La SAS BHV rétorque que les activités de promotion commerciale du BHV correspondent à des surcroîts temporaires d'activité non discutés, qui bien qu'entrant dans l'exploitation normale du BHV, n'en demeurent pas moins ponctuelles et destinées à promouvoir les ventes d'un produit particulier sur une période temporaire et discontinue au fil des années, correspondant en moyenne à 140 jours par an pour 310 jours d'ouverture au public au moins, de sorte que M.
A... ne peut soutenir qu'il occupait un emploi permanent au sein du BHV.
L'article L. 1251-40 du Code du Travail dispose que "lorsqu'une entreprise utilisatrice a recours à un salarié d'une entreprise de travail temporaire en méconnaissance des dispositions des articles L. 1251-5 à L. 1251-7, L. 1251-10 à L. 1251-12, L. 1251-30 et L. 1251-35, ce salarié peut faire valoir auprès de l'entreprise utilisatrice les droits correspondant à un contrat de travail à durée indéterminée prenant effet au premier jour de sa mission." L'article L. 1251-5 du Code du Travail dispose que "le contrat de mission, quel que soit son motif, ne peut avoir ni pour objet ni pour effet de pourvoir durablement un emploi lié à l'activité normale et permanente de l'entreprise utilisatrice." L'article L. 1251-6 du Code du Travail dispose que "sous réserve des dispositions de l'article L. 1251-7, il ne peut être fait appel à un salarié temporaire que pour l'exécution d'une tâche précise et temporaire dénommée "mission" et seulement dans les cas suivants : I ° Remplacement d'un salarié en cas : a) D'absence ; b) De passage provisoire à temps partiel, conclu par avenant à son contrat de travail ou par échange écrit entre ce salarié et son employeur ; c) De suspension de son contrat de travail ; d) De départ définitif précédant la suppression de son poste de travail après consultation du comité d'entreprise ou, à défaut, des délégués du personnel, s'il en existe ; e) D'attente de l'entrée en service effective d'un salarié recruté par contrat à durée indéterminée appelé à le remplacer ; 2° Accroissement temporaire de l'activité de l'entreprise".
L'article L. 1251-11 du Code du travail dispose que le contrat de mission comporte un terme fixé avec précision dès la conclusion du contrat de mise à disposition.

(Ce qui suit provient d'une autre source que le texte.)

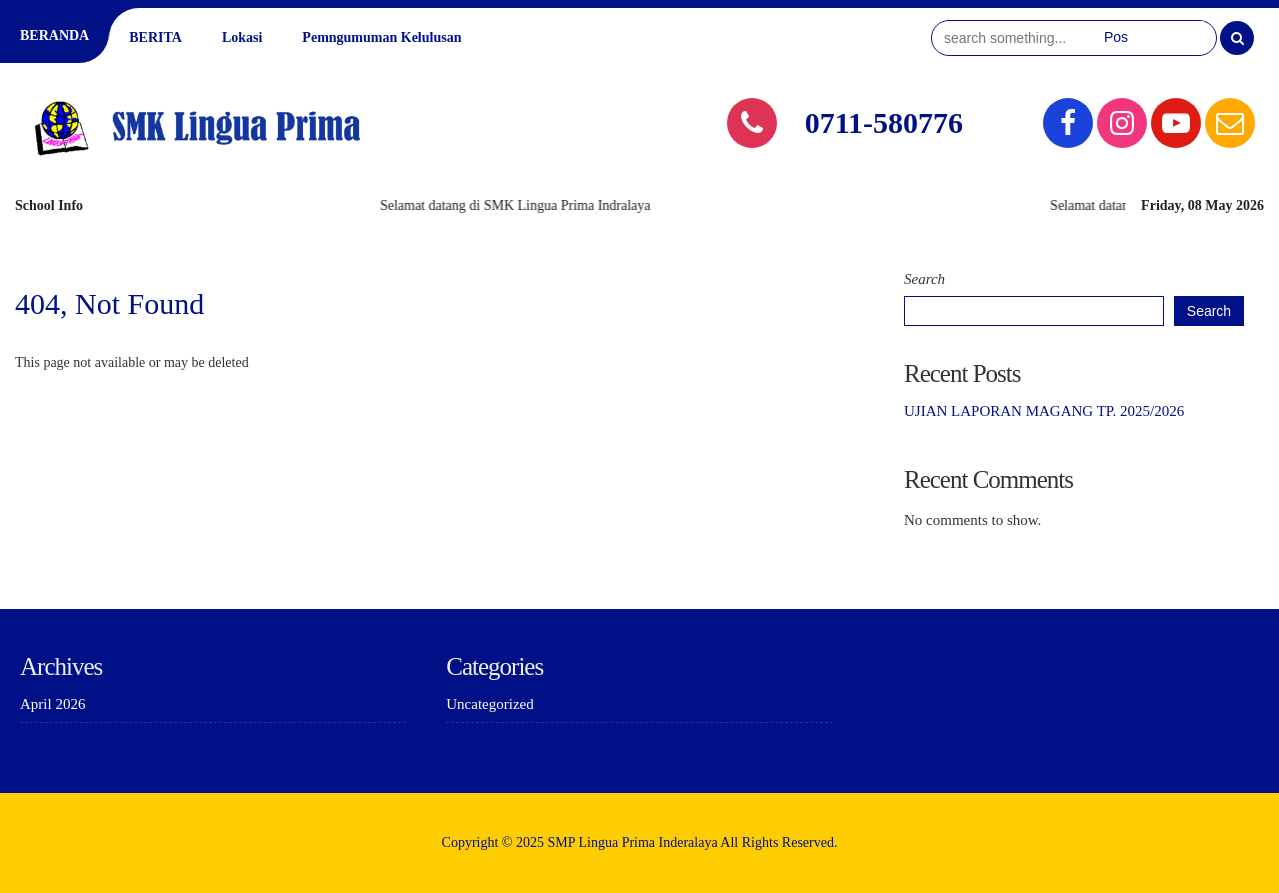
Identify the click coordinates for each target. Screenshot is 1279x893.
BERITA (155, 37)
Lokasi (242, 37)
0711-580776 (884, 122)
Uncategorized (489, 704)
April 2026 (52, 704)
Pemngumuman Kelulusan (381, 37)
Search (924, 279)
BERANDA (54, 35)
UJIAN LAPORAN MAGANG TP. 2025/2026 (1044, 411)
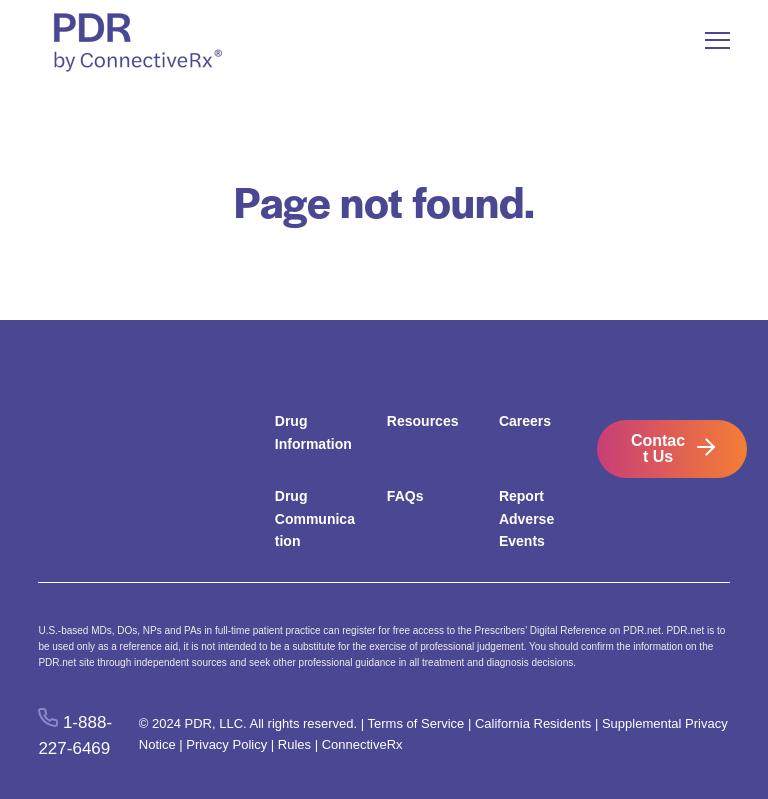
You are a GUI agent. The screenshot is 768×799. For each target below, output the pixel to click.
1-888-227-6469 (75, 735)
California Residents (533, 723)
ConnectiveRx (362, 744)
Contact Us (658, 448)
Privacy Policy (226, 744)
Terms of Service (416, 723)
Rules (294, 744)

Toutefois, le contrat peut ne pas comporter de terme précis lorsqu'il est conclu dans l'un des cas suivants : 1° Remplacement d'un salarié absent ; 2° Remplacement d'un salarié dont le contrat de travail est suspendu ; 3° Dans l'attente de l'entrée en service effective d'un salarié recruté par contrat à durée indéterminée ; 4° Emplois à caractère saisonnier ou pour lesquels, dans certains secteurs d'activité définis par décret ou par voie de convention ou d'accord collectif étendu, il est d'usage constant de ne pas recourir au contrat de travail à durée indéterminée en raison de la nature de l'activité exercée et du caractère par nature temporaire de ces emplois ; 5° Remplacement de l'une des personnes mentionnées aux 4° et 5° de l'article L. 1251-6.
Le contrat de mission est alors conclu pour une durée minimale.
Il a pour terme la fin de l'absence de la personne remplacée ou la réalisation de l'objet pour lequel il a été conclu." L'article L. 1251-12 du Code du travail, dans sa version antérieure à la loi n°2015-994 du 17 août 2015, dispose que "la durée totale du contrat de mission ne peut excéder dix-huit mois compte tenu, le cas échéant, du ou des deux renouvellements intervenant dans les conditions prévues à l'article L. 1251-35.